If you are a fan of the durian pear, please don’t take offense when I tell you that my research reveals that they may have a “nauseating smell.” In fact, the smell can be so bad many airlines have banned them. If you can get past the stink, however, the pears have a slightly sweet flesh with a rich, custardy texture. The fruits are from Malaysian trees and can weigh as much as ten pounds. Find fresh durians in the early summer months, or pick up some frozen, canned or dried durians, otherwise.
Golden flying fish roe
This type of roe is most widely known for its use in creating certain types of sushi. The eggs are small, ranging from 0.5 mm to 0.8 mm. It has a red-orange color, a mild smoky or salty taste, and a crunchy texture. Other types of roe exist, such as capelin roe (smaller than golden flying fish roe) and salmon roe (larger than golden flying fish roe).
Mostly grown in Japan, there are over 100 varieties of Asian pears. The pears are amazingly juicy and are in season in late summer through early fall. They can range from huge and golden brown to tiny and yellow-green. Unlike the European varieties of pears you might be used to, Asian pears are generally quite firm and crunchy. The most common variety found in the United States is the Twentieth Century, which is large, round and green to yellow in color.
Mochi ice cream
A popular Asian-American dessert, mochi ice cream is a small, round dessert ball consisting of a soft, pounded sticky rice cake on the outside and an ice cream filling on the inside. Mochi is a sweet, short-grained rice with a high starch content, and it makes up the rice cake surrounding the ice cream. While many flavors exist, some of the more popular are green tea (matcha), vanilla, chocolate, strawberry and red bean (azuki). The dessert was actually created in Los Angeles and first took off in Hawaii.
Portuguese egg tart
Also referred to as pastel de nata, these egg tarts are popular in China and other areas of Asia, but originated in Portugal, as the name suggests. At its most basic, the egg tart consists of an outer pastry crust that is filled with egg custard and baked. The tart is generally judged by the puffiness of the pastry shell and the smoothness of the egg custard. The preparation may vary, but the custard often includes eggs, evaporated milk, sugar, and vanilla.
Taiwanese pineapple cake
Taking over mooncakes as the king of edible food gifts from Taiwan, a Taiwanese pineapple cake is pretty much just as it sounds. Most variations involve a cake, shortcake-like or otherwise, surrounding a pineapple paste, traditionally made from fresh pineapples. Over time, the pineapple filling became a mixture of pineapple and winter melon, but there are certain ratios that must be met so that a sufficient amount of pineapple is included in the cake’s filling.
Red bean buns
These are sweet buns filled with red bean paste. The red bean paste is prepared by boiling and mashing azuki beans and then sweetening the paste with sugar or honey. The husk of the beans may be removed by sieving before sweetening, to get a smoother and more homogeneous paste. The red bean paste may take on different names or types, depending on its consistency. In a good red bean bun, the dough is soft, chewy, and light; and the filling is sweet, smooth, and rich.

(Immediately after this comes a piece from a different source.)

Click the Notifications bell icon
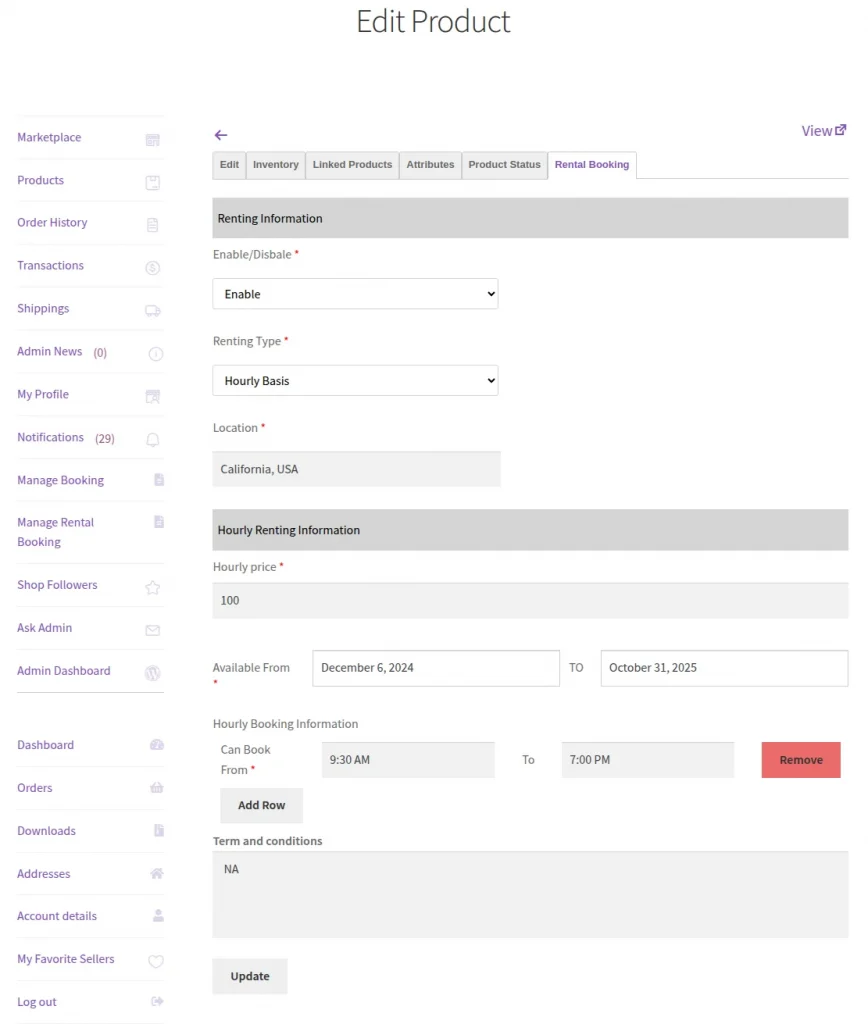coord(153,440)
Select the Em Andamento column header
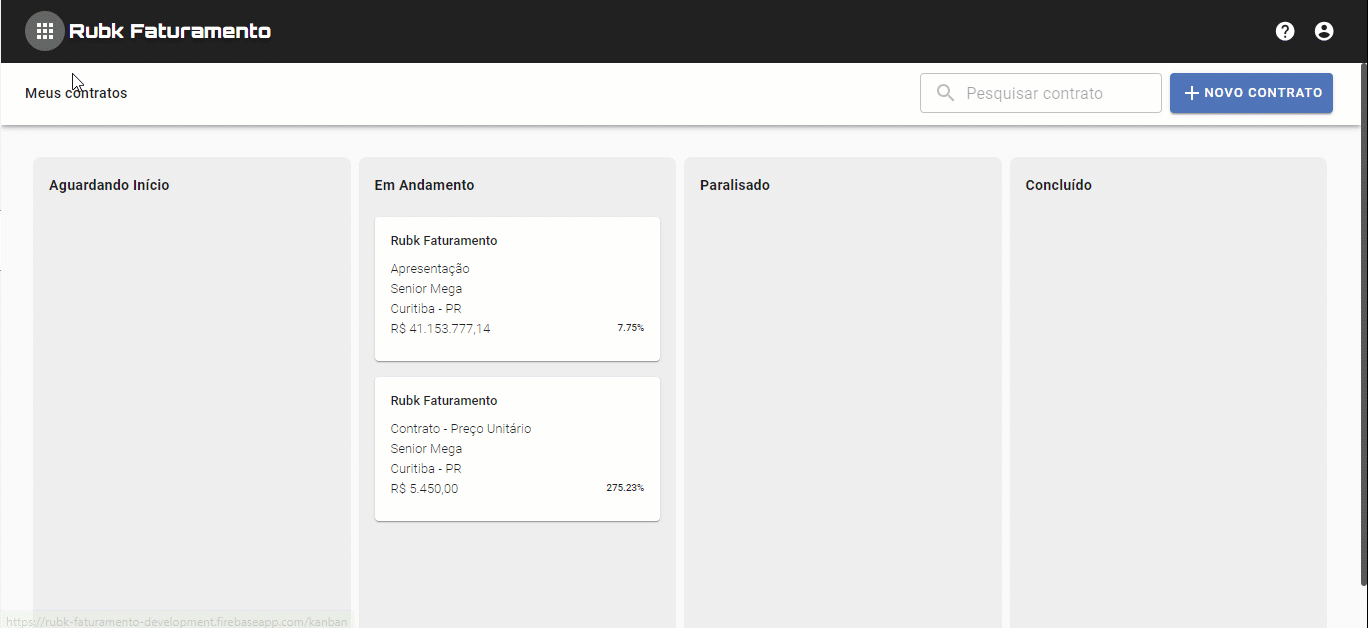This screenshot has width=1368, height=628. 424,185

Not just a fun-sounding name, furikake is a condiment usually containing toasted seaweed, sesame seeds, ground dried fish, and salt. That said, many variations exist, and it might include other ingredients such as kimchi, miso, and shiso. (We’ll have to save those for another post.) Traditionally sprinkled on top of hot rice, furikake is now used as a seasoning on all types of food.